── Raw data
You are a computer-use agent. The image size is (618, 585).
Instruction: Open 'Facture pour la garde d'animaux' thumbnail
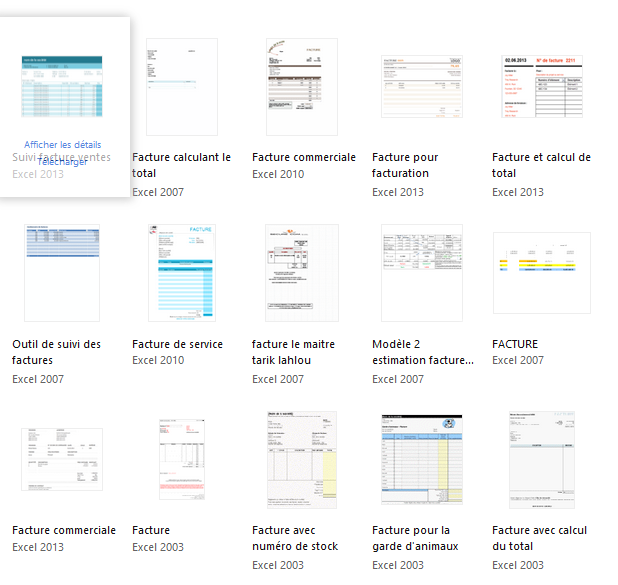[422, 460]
────
── Raw data
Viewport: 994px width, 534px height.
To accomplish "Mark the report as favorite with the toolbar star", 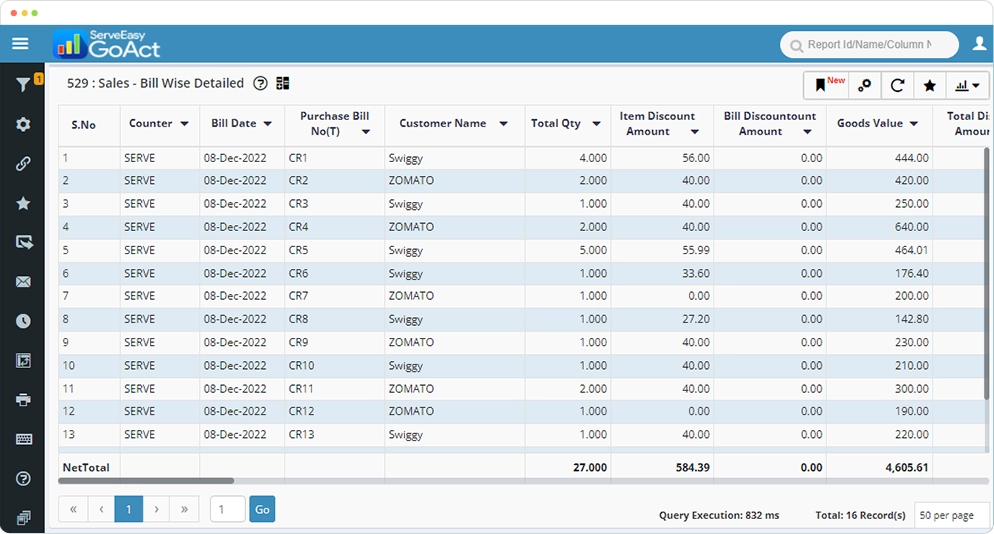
────
:: Assigned task ::
Quote the lines above exactly, starting with the one that has "Viewport: 994px width, 534px height." and ending with the one that has "the report as"; drop the pictures and include nothing else.

:: Task response ::
Viewport: 994px width, 534px height.
To accomplish "Mark the report as favorite with the toolbar star", 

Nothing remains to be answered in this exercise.